Caos arbitri, parla Calvarese: “Troppa incoerenza, arbitraggi snaturati dal Var”
Gianpaolo Calvarese, ex arbitro della sezione di Teramo con 157 partite dirette in Serie A dal 2008-2009 al 2020-2021, si sofferma sulle difficoltà degli arbitri italiani.
Qual è il problema più grave nel mondo arbitrale?
«C’è una parola che, più di tutte, fotografa il momento attuale dell’arbitraggio italiano: incoerenza. Non è una questione di singoli errori, né tantomeno di arbitri incapaci o 'scarsi', come spesso si sente dire spesso con troppa leggerezza. Il problema in realtà è più profondo e riguarda la soglia di intervento del Var, uno strumento nato per ridurre l’errore ma che oggi rischia di trasformarsi in moviola».
Quali dovrebbero essere i limiti del suo utilizzo?
«La soglia d’intervento della tecnologia è diventata evanescente, mobile, difficile da decifrare persino per gli addetti ai lavori. Il protocollo parla ancora di "chiaro ed evidente errore", ma la pratica racconta ormai altro. On field review sempre più frequenti, anche su episodi di contatto alla pari, su duelli che fanno parte della fisiologia del calcio. Credo che pesino anche le parole pronunciate dal designatore qualche mese fa: "Meglio una on field review in più che una in meno". Poi Rocchi ha fatto ammenda, correggendo il tiro, ma c'è ancora tanto da fare per arrivare a un corretto utilizzo della tecnologia». In questo clima, l’arbitro di campo - specie se ha cominciato la sua carriera ad alto livello "in epoca VAR" - finisce spesso per attendere. Non decide, rimanda, si affida allo schermo. È un riflesso psicologico comprensibile, soprattutto per i più giovani, ma molto problematico. Arbitrare non significa soltanto conoscere il regolamento, bensì interpretare il gioco, leggerne le dinamiche. La sensibilità calcistica non può essere standardizzata né demandata al solo regolamento».
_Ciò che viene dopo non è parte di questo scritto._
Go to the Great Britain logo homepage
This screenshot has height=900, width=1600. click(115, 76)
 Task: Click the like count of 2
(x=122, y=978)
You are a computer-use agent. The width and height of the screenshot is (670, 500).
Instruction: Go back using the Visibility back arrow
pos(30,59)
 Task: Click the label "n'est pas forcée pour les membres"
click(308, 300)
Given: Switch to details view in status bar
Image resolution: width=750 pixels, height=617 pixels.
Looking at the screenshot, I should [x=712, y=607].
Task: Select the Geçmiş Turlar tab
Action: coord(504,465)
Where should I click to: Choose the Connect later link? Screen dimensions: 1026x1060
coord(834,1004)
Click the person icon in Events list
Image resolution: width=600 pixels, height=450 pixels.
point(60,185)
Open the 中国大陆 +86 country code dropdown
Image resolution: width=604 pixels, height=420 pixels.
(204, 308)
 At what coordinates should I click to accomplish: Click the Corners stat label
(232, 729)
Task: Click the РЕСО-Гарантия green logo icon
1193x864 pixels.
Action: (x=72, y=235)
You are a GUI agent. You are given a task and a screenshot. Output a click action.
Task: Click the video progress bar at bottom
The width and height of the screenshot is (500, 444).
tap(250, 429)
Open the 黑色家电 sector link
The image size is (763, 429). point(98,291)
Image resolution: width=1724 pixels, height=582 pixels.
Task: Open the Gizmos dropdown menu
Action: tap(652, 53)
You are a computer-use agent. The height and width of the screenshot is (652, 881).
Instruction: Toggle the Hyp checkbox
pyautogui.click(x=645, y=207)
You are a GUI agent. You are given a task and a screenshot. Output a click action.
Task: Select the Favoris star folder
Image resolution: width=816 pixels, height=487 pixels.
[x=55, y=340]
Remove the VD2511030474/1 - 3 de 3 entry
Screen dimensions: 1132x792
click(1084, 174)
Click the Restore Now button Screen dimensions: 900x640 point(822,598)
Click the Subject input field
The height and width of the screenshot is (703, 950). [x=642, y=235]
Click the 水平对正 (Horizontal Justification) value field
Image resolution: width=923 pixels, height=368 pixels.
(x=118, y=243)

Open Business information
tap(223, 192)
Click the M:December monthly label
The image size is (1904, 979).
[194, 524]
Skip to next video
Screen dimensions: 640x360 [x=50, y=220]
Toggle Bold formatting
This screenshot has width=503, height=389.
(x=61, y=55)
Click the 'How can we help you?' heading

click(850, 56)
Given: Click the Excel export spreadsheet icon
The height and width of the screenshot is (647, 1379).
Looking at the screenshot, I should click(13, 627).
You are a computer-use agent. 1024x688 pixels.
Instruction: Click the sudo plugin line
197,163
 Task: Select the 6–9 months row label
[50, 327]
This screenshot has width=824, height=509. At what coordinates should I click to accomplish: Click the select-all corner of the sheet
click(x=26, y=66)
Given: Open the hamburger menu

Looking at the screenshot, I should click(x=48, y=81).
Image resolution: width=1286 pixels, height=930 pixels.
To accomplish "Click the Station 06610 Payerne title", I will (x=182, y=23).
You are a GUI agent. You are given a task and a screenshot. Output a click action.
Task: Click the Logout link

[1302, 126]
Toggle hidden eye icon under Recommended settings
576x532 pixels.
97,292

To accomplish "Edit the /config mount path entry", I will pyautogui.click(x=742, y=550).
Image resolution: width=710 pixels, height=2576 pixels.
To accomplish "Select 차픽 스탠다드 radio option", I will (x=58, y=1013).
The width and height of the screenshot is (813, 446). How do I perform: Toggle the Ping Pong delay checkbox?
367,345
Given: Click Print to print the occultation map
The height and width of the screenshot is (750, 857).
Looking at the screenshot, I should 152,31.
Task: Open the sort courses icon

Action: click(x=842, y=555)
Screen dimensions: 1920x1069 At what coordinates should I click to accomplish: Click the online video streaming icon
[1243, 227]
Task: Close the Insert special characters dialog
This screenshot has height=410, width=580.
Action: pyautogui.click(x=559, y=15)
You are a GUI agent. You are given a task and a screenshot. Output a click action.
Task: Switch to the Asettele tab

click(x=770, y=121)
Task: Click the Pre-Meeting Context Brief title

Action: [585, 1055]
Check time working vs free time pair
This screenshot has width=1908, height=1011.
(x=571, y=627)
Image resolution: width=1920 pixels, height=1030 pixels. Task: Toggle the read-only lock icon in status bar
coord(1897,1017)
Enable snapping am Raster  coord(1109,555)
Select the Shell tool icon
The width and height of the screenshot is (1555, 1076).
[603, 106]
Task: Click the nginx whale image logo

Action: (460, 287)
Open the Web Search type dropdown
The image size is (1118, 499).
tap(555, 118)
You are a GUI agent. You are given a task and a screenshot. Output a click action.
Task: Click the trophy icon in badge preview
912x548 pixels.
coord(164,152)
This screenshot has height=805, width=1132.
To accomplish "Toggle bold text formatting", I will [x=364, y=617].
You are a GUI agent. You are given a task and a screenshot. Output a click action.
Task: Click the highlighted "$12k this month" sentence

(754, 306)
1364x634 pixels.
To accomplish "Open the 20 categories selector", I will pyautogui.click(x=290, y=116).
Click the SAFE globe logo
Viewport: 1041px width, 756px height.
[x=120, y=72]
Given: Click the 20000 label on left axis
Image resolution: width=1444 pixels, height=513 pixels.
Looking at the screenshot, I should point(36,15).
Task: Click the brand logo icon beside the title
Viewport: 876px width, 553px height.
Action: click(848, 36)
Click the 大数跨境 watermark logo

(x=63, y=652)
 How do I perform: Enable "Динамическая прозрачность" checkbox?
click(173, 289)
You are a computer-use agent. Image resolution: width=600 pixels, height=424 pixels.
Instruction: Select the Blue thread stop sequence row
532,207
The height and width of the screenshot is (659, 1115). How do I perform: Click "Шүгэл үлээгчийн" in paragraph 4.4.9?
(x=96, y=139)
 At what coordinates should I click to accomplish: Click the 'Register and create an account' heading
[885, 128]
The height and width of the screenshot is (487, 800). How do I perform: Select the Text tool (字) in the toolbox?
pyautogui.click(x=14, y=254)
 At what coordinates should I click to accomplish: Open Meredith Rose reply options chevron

Si possono superare queste problematiche?
«Il nodo centrale resta la formazione dei Var. Non basta "reimpiegare" arbitri con poche partite di alto livello alle spalle, né affidarsi a procedure prive di profondità tecnica. Servono studio, esperienza, conoscenza autentica del calcio giocato. Altrimenti si spiegano interventi difformi, soglie variabili da una partita all’altra, episodi simili giudicati in modo opposto nel giro di pochi giorni. I casi recenti evidenziano un unico filo conduttore. Il Var che non aiuta, che non accompagna l’arbitro, che talvolta lo smentisce senza una logica riconoscibile. Perché si revoca il rigore ai Viola per una presa di posizione di Piccoli, mentre il Var non interviene per la trattenuta macroscopica e funzionale su Gila? Manca uniformità».
Che futuro c’è per il Var?
«La tecnologia resta indispensabile e irreversibile. Ma senza linee guida granitiche, senza una soglia d’intervento chiara e senza una formazione all’altezza, il Var rischia di snaturare l’arbitraggio invece di migliorarlo. Il calcio non se lo può permettere».